Vietnam’s Young Coffee Entrepreneurs Brew Up A Revolution – CoffeeTalk
Vietnam’s coffee industry has become a hub for young entrepreneurs, challenging family expectations around work and promoting creativity and self-expression. Coffee, traditionally taken black, sometimes with condensed milk or even egg, has long been an integral part of Vietnamese culture. However, many ambitious middle-class parents in Vietnam would not choose to start a cafe for their children. Vu Dinh Tu, a 32-year-old finance graduate, opened four branches of Refined over four years in Hanoi, which are packed from morning till night with coffee lovers enjoying Vietnamese robusta beans in surroundings more like a cocktail bar than a cafe.
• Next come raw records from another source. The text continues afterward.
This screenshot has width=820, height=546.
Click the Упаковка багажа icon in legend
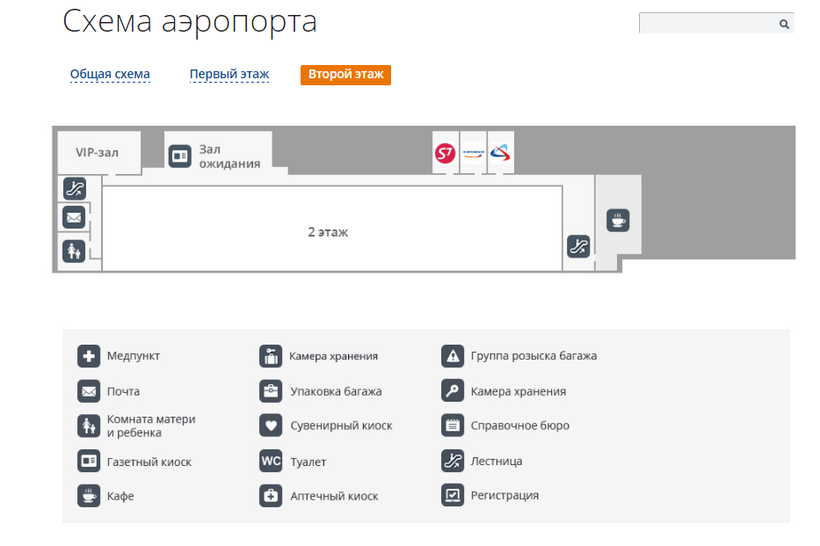[x=270, y=391]
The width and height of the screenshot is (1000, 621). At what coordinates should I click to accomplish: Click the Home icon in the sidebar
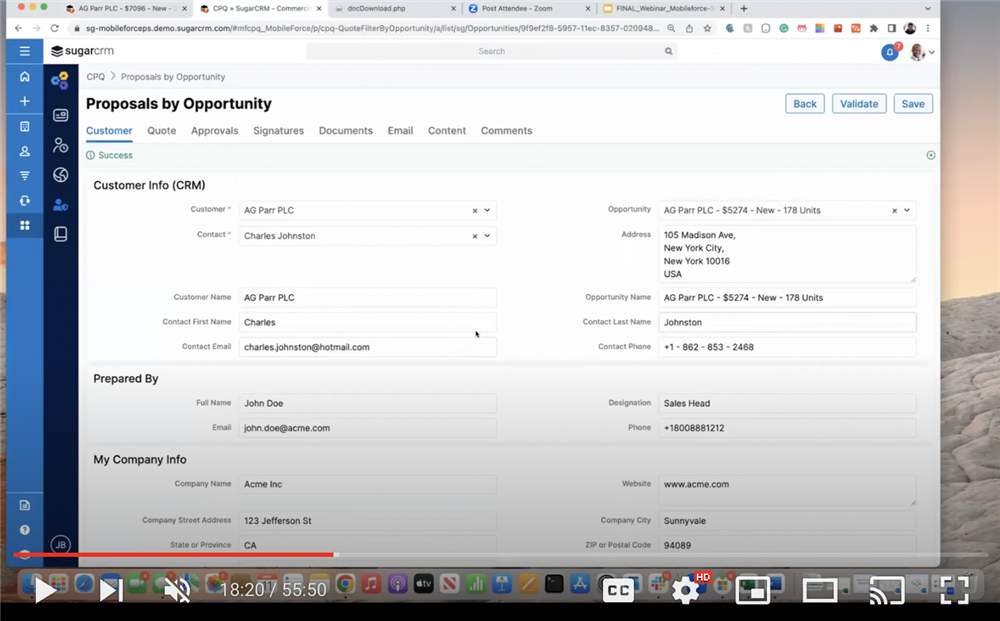pyautogui.click(x=25, y=77)
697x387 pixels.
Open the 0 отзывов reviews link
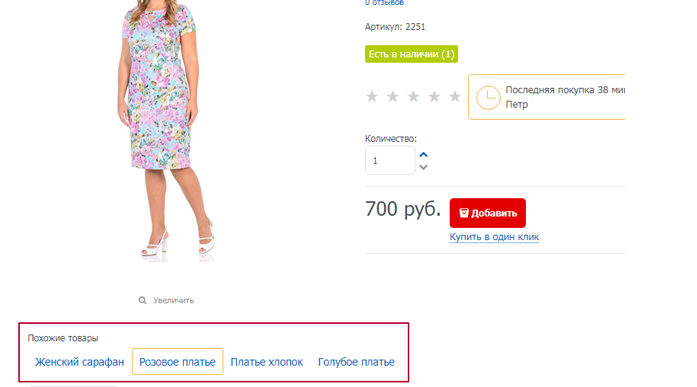pyautogui.click(x=384, y=3)
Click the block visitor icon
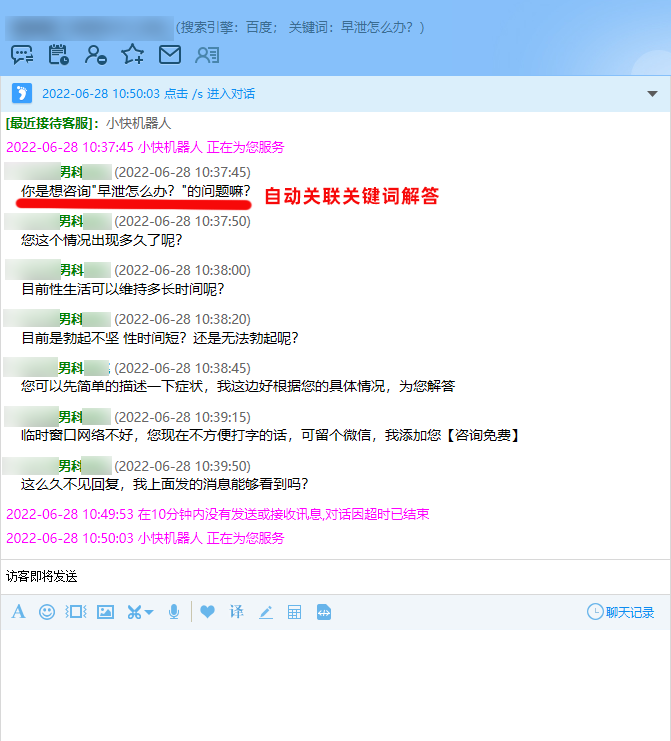The width and height of the screenshot is (671, 741). click(95, 55)
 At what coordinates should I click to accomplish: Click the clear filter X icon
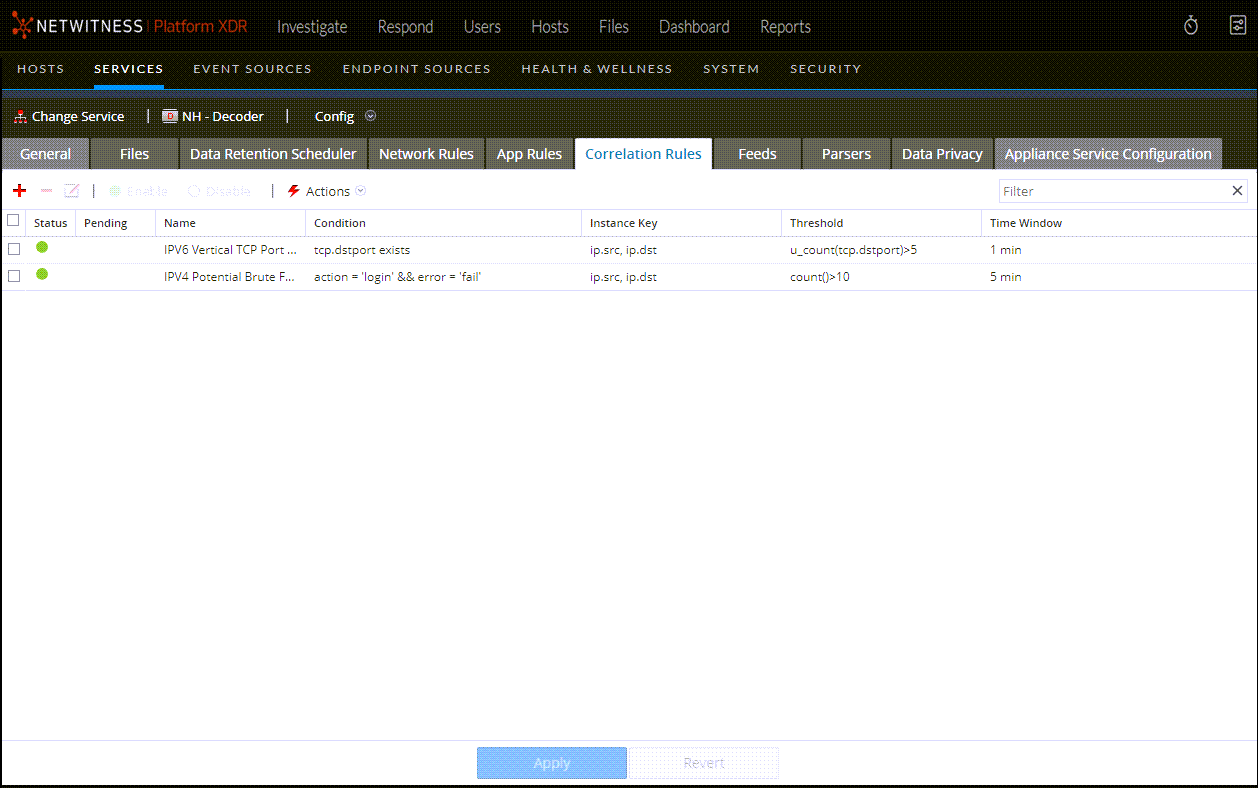(x=1237, y=191)
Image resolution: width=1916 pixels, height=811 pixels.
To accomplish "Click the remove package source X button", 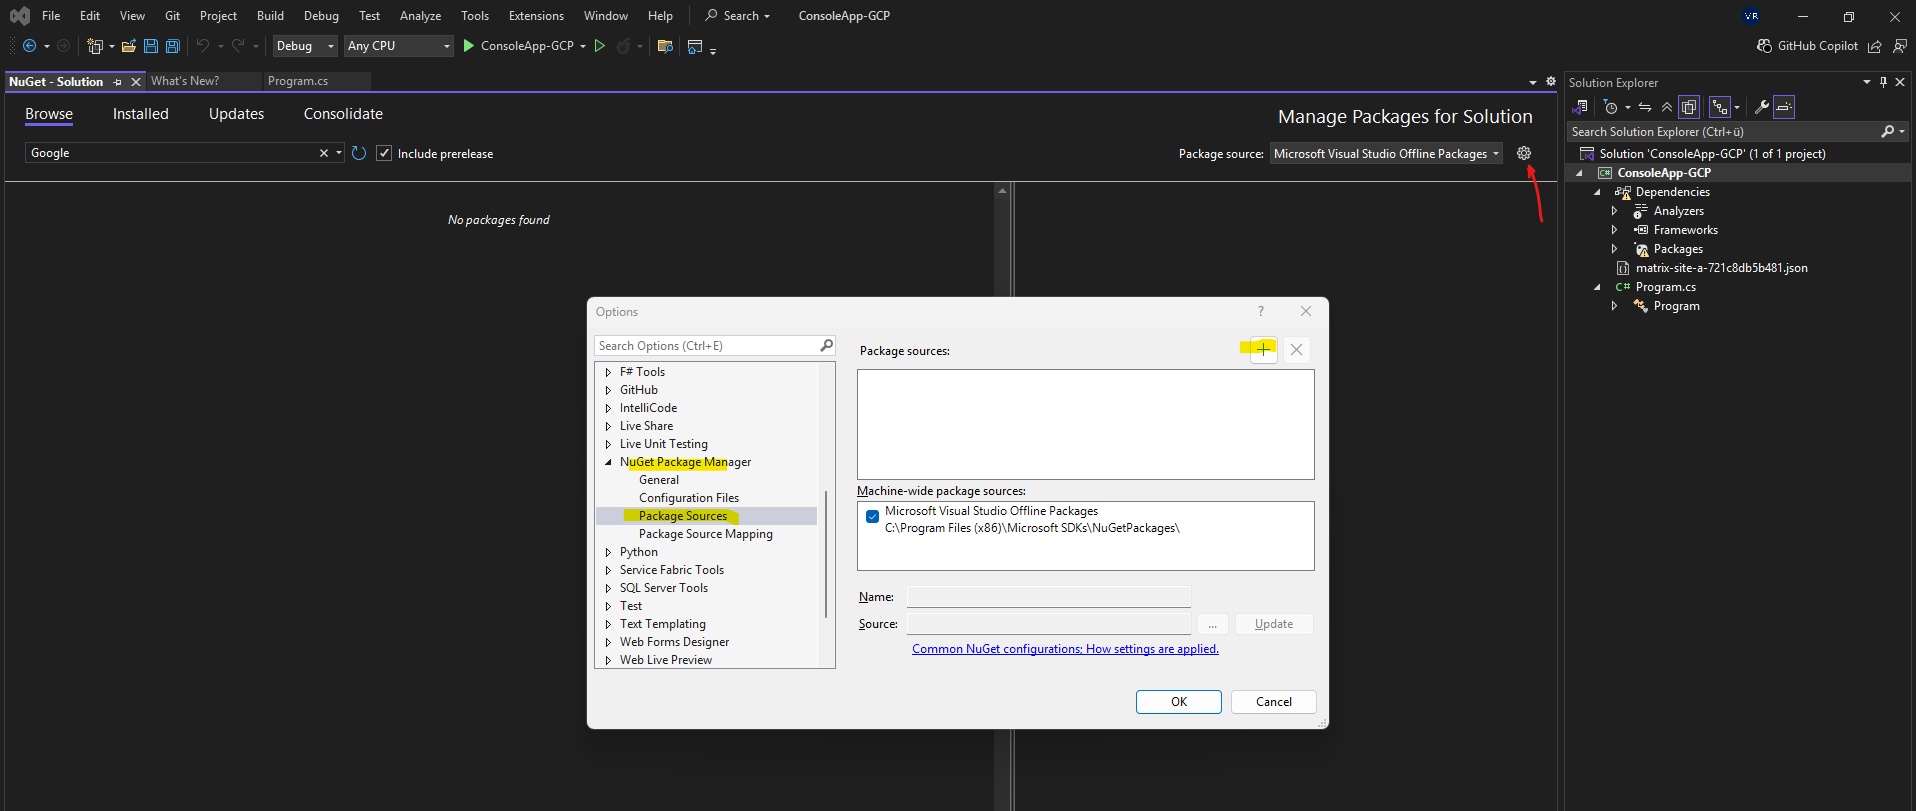I will coord(1296,349).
Coffee first arrived in Vietnam in the 1850s during French colonial rule, but a shift in the 1990s and early 2000s to large-scale production of robusta made the country a coffee production powerhouse and the world’s second largest exporter. A passion for the coffee business is often linked to that history, and coffee entrepreneurs are “really proud that Vietnam is this coffee-producing country and has a lot of power in the global market.”
29-year-old Nguyen Thi Hue is mixing a lychee matcha cold brew in her new glass-fronted shop, a one-woman “Slow Bar” coffee business. She says that making coffee is almost like being an artist, and there is money to be made if a cafe appeals to selfie-loving Generation Z. No-one dresses poorly to go to a cafe, and the cafe’s style is what counts for her more than the brews.
Vietnam’s coffee shop industry is worth $400 million and is growing up to eight percent a year, according to branding consultancy Mibrand. There are thousands of shops not officially registered with authorities, and if it goes well, then you continue. Starbucks accounted for just two percent of the market in 2022, and earlier this year it announced it would shut down its only store in Ho Chi Minh City selling speciality brews.
For Tu, his parents eventually came around, and he plans further shops, wanting to create a workforce that loves coffee as much as he does. He wants to build the mindset that this is a serious career.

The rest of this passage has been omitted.